Tüm bu Küzey Avrupa ırkı kadınlarını incelerden dikkatimi yemek öncesi içtikleri bir içki  çekti. ( Bak şimdi nerden nereye?) . Aynı şekilde bizim Nünü'de koştura koştura geldi Cenevre'den "Yav bir kokteyl içtim harika!  Duty free deki adamlara sora sora menşeini de buldum, Creme de Cassis." Kokteylin adıysa üstaddan geldi haliylen "Kir  Royal".  Bir de ekledi, "Creme De Cassis,   Avrupa'da gümrük birliğinin yani serbest mal dolaşımının yapılmasını sağlayan ilk Avrupa Adalet Mahkemesi kararına konu olma ünvanına sahip."  Şöyle ki; 1979 da Alman bir firma Fransa'da  yüz yıllardır imal edilen bu tatlı kuş üzmü likörünü ( ilk keşişler tarafından yapılmaya başlanmış) Almanya'ya ithal etmek istediklerinde  Almanya bu likörün alkol oranının  kendi mevzuatlarınde ne  yüksek alkollü içeçek ne de düşük alkollü içeçek tarifesine uymadığından bahisle ithalatı reddetmiş.  Bunun üzerine konuyu üşenmeyip Avrupa Mahkemesine taşıyan firma ilk Avrupa içindeki sebest ticaretin adımının atılmasını yarayan kararı almış. İşte bu ünlü likörü kadehe 1/4 oranında kadehe koyup 3/4 oranında da üstüne şampanya ekledinizmi oldu size Kir Royal.  Ama Nünü konuyu basitleştirip ( şampanya her daim buzdolabınız da olmayabilir :)  şampanya yerine bunu beyaz şarapla ikram etti bize. Ben de bir akşam aynı  seyi içine birazcık  soda  ekleyerek yaptım. İşte  size çakma Kir Royal! 

2012 değişim yılı!  Kimi diyor Kova yılı, kimi diyorki Astek takvimindeki döngünün  bittiği yıl, kimi de diyor ki sıfır noktasına geçiş dönemi Her ne olursa olsun bana hepsi artık insaniyet için  biraz değişme vaktinin geldiğinin  gösteriyor.
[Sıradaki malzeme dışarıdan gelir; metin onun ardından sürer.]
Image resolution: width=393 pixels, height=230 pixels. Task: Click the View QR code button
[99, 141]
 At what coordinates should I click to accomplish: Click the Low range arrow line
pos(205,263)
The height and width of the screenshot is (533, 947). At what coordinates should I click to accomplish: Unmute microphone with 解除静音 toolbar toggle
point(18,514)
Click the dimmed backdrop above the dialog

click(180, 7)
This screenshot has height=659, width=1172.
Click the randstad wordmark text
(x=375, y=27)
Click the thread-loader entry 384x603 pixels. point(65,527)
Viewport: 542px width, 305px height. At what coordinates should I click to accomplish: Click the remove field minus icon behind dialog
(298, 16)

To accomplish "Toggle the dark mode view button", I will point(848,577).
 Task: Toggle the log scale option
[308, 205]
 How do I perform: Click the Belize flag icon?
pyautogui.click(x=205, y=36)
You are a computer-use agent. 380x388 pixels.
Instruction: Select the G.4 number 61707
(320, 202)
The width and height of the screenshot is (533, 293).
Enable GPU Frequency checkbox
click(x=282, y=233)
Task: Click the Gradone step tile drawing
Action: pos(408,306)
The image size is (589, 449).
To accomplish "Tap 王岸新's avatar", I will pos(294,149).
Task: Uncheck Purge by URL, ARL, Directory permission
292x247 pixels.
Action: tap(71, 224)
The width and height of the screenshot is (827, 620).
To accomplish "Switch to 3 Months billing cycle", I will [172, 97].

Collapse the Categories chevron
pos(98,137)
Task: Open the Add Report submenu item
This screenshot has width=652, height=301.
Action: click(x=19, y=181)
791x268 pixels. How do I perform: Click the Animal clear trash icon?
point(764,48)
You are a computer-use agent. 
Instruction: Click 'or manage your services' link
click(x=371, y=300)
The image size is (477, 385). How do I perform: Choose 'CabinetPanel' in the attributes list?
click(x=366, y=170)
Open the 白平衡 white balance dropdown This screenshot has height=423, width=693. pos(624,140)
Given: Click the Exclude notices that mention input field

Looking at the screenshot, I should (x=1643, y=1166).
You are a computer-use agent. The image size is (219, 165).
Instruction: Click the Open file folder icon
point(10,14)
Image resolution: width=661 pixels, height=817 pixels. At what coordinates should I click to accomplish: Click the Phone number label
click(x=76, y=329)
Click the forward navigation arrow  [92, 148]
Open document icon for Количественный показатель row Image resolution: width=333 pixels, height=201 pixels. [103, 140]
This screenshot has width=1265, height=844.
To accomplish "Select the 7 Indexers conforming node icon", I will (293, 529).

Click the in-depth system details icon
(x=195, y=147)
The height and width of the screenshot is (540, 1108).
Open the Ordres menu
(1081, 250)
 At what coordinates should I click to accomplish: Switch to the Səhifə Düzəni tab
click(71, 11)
Mesala finansal olarak müthiş bir krizin geldiği söyleniyor, iklim zaten ayvayı yiyor gün be gün...  Bize Tanrı bence artık bu maddiyat ve şekil üstüne kurulmuş dünyadan biraz  gözlerimizi kendimize, içimize,  kalbimize çevirmemiz gerektiğine işaret ediyor. Ben buna hatta  bir slogan bir geliştirdim " Back to Basics" . Karmaşık düzenden ve acaip savunma mekanizmalarından sıyrılıp en basit ahlak kurallarına dönmenin vakti geldi geçiyor.  Yalan söyleme (dürüst ol), haram yeme (çalma), israfa kaçma, sözlerini tut yani sadık ol ve bence en önemlisi kimsenin hakkına göz koyma.  Bu yılbaşı biz Kir Royale'lerimizi değişime kaldıracağız! Herkese iyi Yıllar!